In this study, we also found that patients with END have significantly higher SBP and DBp values and NIHSS scores on admission. A previous study reported that the risk of AIS in hypertensive patients was up to 78.9%; meanwhile, hypertension is also thought to be associated with a poor prognosis in AIS (42).
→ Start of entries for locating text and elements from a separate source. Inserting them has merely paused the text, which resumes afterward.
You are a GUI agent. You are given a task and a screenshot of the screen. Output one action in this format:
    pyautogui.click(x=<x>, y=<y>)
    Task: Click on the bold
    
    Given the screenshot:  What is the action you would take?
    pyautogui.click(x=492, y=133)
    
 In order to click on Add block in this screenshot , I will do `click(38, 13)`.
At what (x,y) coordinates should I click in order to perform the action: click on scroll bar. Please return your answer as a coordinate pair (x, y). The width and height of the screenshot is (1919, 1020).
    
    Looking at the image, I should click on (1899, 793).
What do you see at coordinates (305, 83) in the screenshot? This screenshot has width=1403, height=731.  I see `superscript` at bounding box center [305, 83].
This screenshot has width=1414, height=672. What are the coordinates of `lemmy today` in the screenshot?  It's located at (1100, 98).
Wei et al. found that a SBP of >185 mmHg or DBP of >110 mmHg in the first 24 h after starting intravenous thrombolytic therapy for acute subcortical infarction is independently associated with unexplained END (43). Recent research has also concluded that electrolyte imbalance (specifically, elevated Na + and Ca²⁺ concentrations) is associated with END in AIS patients with hypertension (44). Therefore, aggressive blood pressure control before stroke and appropriate blood pressure control after intravenous thrombolysis may reduce the incidence of END. It is well known that the NIHSS score is used to assess the severity of AIS. In this study, patients with a high NIHSS score on admission were more likely to develop END, which may be attributed to a greater incidence of cerebral edema and hemorrhagic transformation in such patients (45).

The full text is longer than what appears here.